▶ Provided passage:
The draft amendment to the Medical Termination of Pregnancy Act, currently pending in Parliament, does not accept this viewpoint and retains the exception to the gestational age cap only in cases where it is immediately necessary to save the life of the pregnant woman.
At the very least, pregnant persons should be given the right to make an informed choice regarding continuation of their pregnancies. The spectrum of “physical or mental abnormalities” is a vast one and encompasses conditions that may cause some physical or learning impairment to those that practically guarantee the death of the child on the delivery table. These abnormalities may be caught in the recommended scans. The nuchal scan at 12 weeks that detects fluid build-up at the back of the foetus’ neck indicates chances that the baby could have Down syndrome. The anomaly scan at 20 weeks is designed to detect conditions from cleft palate, short limbs, spina bifida, anencephaly and missing or defective organs.
Obviously, forcing expectant parents to undergo a full term pregnancy to a certain tragic outcome is certainly a cruel human rights violation, but grouping this entire range of cases together by law stacks the odds against the disabled. The draft Medical Termination of Pregnancy Act merits reconsideration in light of India’s obligations under the Convention of the Rights of People with Disabilities.
New understanding of disability
Research has shown that medical professionals often make highly subjective decisions in advising termination of pregnancies. Activists in India have demonstrated that medical professionals currently do not have the training for a rights-based approach to disability. Diagnoses like Down syndrome and spina bifida, after all, carry no clarity as regards the kind of support the child requires. All human beings, from newborns to the elderly require some degree of support in their day to day activities. Persons with disabilities merely require a different kind of support than others.
With the current 20-week limit, expectant parents are often forced into time bound decisions immediately after their second trimester scans, with insufficient information regarding what having a child with a particular impairment actually involves. They are instead assured that the child would have a poor quality of life, reinforcing accepted notions of eugenics.
Sustained efforts of the disability sector have resulted in technological advancements, legislation, social protection schemes and other inclusive measures to ensure full participation of disabled people in public life. Attitudinal barriers remain, encouraged by the isolation of persons with disabilities in special schools, sheltered workshops, and long-term homes away from the community. Perhaps, we would welcome a child with a disability into our lives if we had grown up with classmates with disabilities, or seen them as mainstream characters in films, or worked alongside them, or at the very least had access to speak to them to ask if they led lives worth living. Their answers could lead to a change in the perceptions of many.
The writer is a lawyer with the Equals Centre for Promotion of Social Justice.

▶ Recorded information:
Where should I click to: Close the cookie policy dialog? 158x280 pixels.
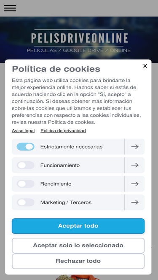(x=145, y=66)
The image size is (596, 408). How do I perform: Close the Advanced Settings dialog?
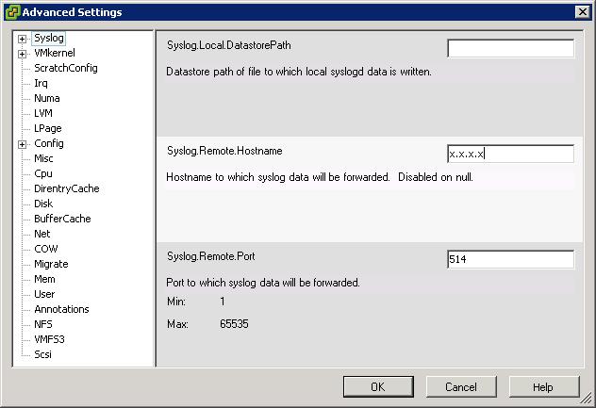click(x=582, y=12)
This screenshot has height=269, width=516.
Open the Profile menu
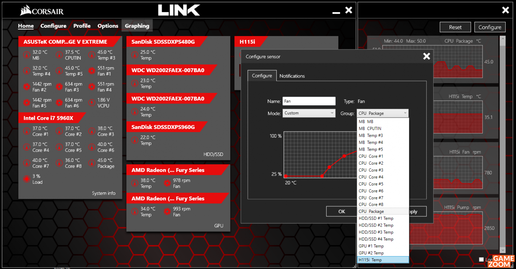(x=82, y=26)
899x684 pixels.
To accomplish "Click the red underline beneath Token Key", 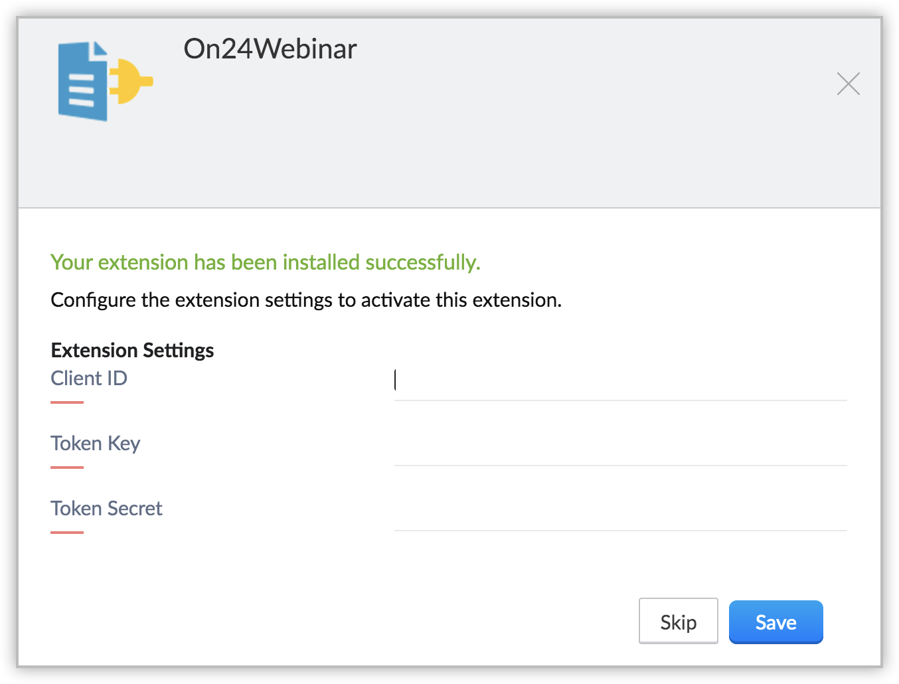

▶ About this exercise:
Decide whether each statement agrees with the passage on the abortion law above. Answer yes or no and quote the words of the passage that decide it. 1. The nuchal scan is performed at 12 weeks. 2. The draft amendment keeps an exception to the gestational age cap for cases of foetal abnormality. 3. The current limit for termination is 24 weeks.

▶ Task solution:
1. Yes: "The nuchal scan at 12 weeks that detects fluid build-up at the back of the foetus’ neck indicates chances that the baby could have Down syndrome."
2. No: "retains the exception to the gestational age cap only in cases where it is immediately necessary to save the life of the pregnant woman."
3. No: "With the current 20-week limit"